Accordingly, the preceding merely illustrates the principles of the invention. It will be appreciated that those skilled in the art will be able to devise various arrangements which, although not explicitly described or shown herein, embody the principles of the invention and are included within its spirit and scope. Furthermore, all examples and conditional language recited herein are principally intended to aid the reader in understanding the principles of the invention and the concepts contributed by the inventors to furthering the art, and are to be construed as being without limitation to such specifically recited examples and conditions.

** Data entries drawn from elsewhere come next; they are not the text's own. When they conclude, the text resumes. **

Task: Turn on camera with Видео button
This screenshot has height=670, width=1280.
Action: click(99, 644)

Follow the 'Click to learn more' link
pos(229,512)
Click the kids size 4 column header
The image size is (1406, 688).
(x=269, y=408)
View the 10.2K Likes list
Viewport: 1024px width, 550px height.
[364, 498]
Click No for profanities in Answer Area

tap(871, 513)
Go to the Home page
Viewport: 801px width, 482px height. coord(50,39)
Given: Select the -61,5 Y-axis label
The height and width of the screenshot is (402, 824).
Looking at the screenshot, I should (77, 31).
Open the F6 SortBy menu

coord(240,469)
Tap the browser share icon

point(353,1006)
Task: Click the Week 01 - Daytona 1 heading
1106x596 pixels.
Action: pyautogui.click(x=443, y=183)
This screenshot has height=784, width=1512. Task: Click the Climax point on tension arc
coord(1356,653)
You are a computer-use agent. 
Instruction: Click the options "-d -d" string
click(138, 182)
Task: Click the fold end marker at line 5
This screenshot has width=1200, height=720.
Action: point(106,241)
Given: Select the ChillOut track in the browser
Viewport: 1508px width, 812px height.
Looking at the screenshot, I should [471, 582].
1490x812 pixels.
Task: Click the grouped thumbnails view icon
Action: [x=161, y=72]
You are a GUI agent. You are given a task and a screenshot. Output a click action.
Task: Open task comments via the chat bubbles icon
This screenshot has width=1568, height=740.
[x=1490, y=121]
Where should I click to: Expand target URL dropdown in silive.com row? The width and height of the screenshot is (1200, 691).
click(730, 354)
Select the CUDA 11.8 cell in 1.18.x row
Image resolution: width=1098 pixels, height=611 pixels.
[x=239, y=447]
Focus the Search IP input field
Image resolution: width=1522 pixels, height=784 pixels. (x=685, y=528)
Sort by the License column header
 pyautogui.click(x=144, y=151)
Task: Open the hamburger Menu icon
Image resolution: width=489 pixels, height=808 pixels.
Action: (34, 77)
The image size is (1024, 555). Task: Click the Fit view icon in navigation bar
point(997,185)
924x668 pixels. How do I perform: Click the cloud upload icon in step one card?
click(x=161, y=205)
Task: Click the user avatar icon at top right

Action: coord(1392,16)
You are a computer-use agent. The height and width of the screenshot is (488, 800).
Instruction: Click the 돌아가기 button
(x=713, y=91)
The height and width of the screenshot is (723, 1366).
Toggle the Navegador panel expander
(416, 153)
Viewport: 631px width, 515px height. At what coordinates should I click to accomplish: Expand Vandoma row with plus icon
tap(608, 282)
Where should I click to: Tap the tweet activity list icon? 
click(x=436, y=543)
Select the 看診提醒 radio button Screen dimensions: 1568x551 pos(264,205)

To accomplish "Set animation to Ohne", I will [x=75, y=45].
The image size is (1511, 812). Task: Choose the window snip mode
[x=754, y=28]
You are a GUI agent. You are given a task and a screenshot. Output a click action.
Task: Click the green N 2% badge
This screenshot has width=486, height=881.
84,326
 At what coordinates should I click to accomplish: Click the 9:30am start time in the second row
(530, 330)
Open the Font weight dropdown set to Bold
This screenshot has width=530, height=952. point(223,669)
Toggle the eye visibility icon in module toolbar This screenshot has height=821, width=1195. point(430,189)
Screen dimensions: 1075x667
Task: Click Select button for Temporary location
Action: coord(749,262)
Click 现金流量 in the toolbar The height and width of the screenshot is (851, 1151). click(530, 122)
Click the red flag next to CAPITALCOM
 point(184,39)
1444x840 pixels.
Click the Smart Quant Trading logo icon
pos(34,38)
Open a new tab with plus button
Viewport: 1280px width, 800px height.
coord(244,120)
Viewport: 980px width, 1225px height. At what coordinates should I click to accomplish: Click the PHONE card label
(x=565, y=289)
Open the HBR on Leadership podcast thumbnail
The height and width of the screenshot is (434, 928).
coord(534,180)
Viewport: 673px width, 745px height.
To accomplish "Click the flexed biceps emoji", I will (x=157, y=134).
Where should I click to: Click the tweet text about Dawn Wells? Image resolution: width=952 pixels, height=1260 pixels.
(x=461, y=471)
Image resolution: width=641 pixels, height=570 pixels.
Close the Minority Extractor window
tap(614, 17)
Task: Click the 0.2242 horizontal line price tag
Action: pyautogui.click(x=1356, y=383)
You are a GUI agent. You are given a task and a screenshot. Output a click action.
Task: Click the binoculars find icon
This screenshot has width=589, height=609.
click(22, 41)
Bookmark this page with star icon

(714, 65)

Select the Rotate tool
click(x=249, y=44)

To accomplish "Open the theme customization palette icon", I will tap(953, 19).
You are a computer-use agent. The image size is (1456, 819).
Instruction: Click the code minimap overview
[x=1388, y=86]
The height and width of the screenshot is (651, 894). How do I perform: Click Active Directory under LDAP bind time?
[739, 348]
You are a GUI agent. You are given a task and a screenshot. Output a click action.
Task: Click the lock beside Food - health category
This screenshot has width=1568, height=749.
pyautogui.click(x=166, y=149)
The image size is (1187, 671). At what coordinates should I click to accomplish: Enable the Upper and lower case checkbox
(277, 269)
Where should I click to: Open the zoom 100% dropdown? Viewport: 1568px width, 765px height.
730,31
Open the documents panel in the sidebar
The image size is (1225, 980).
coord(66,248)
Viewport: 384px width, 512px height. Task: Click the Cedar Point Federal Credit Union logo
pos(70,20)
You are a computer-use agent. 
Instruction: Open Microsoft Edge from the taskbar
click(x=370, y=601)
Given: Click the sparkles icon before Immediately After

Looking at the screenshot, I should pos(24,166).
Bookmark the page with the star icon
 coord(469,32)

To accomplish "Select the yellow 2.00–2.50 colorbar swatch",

Moreover, all statements herein reciting principles, aspects, and embodiments of the invention as well as specific examples thereof, are intended to encompass both structural and functional equivalents thereof. Additionally, it is intended that such equivalents include both currently known equivalents and equivalents developed in the future, i.e. , any elements developed that perform the same function, regardless of structure. The scope of the present invention, therefore, is not intended to be limited to the exemplary embodiments shown and described herein. Rather, the scope and spirit of present invention is embodied by the appended claims.